Every record must be retyped as it stands.

[Records drawn from a dataset]
==================================================

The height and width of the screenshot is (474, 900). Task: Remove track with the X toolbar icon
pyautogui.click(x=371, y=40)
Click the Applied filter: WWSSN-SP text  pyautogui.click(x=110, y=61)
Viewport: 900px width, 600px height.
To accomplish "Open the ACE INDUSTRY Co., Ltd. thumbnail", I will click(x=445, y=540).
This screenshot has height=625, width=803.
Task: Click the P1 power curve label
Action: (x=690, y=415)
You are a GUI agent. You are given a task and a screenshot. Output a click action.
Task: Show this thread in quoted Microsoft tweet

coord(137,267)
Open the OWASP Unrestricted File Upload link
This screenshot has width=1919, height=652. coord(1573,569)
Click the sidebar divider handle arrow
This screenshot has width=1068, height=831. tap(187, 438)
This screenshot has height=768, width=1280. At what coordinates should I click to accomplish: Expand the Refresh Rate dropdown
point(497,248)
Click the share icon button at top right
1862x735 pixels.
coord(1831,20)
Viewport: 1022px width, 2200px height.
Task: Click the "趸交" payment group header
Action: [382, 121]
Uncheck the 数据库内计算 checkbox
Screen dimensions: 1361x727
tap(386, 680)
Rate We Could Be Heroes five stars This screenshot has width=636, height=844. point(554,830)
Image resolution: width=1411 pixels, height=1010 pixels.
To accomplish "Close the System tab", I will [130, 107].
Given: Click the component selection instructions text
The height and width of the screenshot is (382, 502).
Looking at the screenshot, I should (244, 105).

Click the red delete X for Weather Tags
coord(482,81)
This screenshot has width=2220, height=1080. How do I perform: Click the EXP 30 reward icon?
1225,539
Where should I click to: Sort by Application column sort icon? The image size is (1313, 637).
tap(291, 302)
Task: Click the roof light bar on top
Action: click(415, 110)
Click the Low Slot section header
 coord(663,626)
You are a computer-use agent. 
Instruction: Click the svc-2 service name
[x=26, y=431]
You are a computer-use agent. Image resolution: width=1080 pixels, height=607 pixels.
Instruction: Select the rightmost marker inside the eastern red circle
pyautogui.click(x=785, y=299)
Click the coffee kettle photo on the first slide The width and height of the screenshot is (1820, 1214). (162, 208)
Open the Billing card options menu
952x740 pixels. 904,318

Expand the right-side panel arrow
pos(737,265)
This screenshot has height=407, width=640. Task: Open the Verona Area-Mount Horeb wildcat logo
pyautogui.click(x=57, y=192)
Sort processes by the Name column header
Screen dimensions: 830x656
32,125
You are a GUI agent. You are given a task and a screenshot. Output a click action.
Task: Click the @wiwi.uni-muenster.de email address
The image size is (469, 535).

==================================================

*RESPONSE BOX*:
The height and width of the screenshot is (474, 900). Task: Remove track with the X toolbar icon
pyautogui.click(x=371, y=40)
Click the Applied filter: WWSSN-SP text  pyautogui.click(x=110, y=61)
Viewport: 900px width, 600px height.
To accomplish "Open the ACE INDUSTRY Co., Ltd. thumbnail", I will click(x=445, y=540).
This screenshot has height=625, width=803.
Task: Click the P1 power curve label
Action: (x=690, y=415)
You are a GUI agent. You are given a task and a screenshot. Output a click action.
Task: Show this thread in quoted Microsoft tweet

coord(137,267)
Open the OWASP Unrestricted File Upload link
This screenshot has width=1919, height=652. coord(1573,569)
Click the sidebar divider handle arrow
This screenshot has width=1068, height=831. tap(187, 438)
This screenshot has height=768, width=1280. At what coordinates should I click to accomplish: Expand the Refresh Rate dropdown
point(497,248)
Click the share icon button at top right
1862x735 pixels.
coord(1831,20)
Viewport: 1022px width, 2200px height.
Task: Click the "趸交" payment group header
Action: [382, 121]
Uncheck the 数据库内计算 checkbox
Screen dimensions: 1361x727
tap(386, 680)
Rate We Could Be Heroes five stars This screenshot has width=636, height=844. point(554,830)
Image resolution: width=1411 pixels, height=1010 pixels.
To accomplish "Close the System tab", I will [130, 107].
Given: Click the component selection instructions text
The height and width of the screenshot is (382, 502).
Looking at the screenshot, I should (244, 105).

Click the red delete X for Weather Tags
coord(482,81)
This screenshot has width=2220, height=1080. How do I perform: Click the EXP 30 reward icon?
1225,539
Where should I click to: Sort by Application column sort icon? The image size is (1313, 637).
tap(291, 302)
Task: Click the roof light bar on top
Action: click(415, 110)
Click the Low Slot section header
 coord(663,626)
You are a computer-use agent. 
Instruction: Click the svc-2 service name
[x=26, y=431]
You are a computer-use agent. Image resolution: width=1080 pixels, height=607 pixels.
Instruction: Select the rightmost marker inside the eastern red circle
pyautogui.click(x=785, y=299)
Click the coffee kettle photo on the first slide The width and height of the screenshot is (1820, 1214). (162, 208)
Open the Billing card options menu
952x740 pixels. 904,318

Expand the right-side panel arrow
pos(737,265)
This screenshot has height=407, width=640. Task: Open the Verona Area-Mount Horeb wildcat logo
pyautogui.click(x=57, y=192)
Sort processes by the Name column header
Screen dimensions: 830x656
32,125
You are a GUI agent. You are given a task and a screenshot. Output a click action.
Task: Click the @wiwi.uni-muenster.de email address
The image size is (469, 535).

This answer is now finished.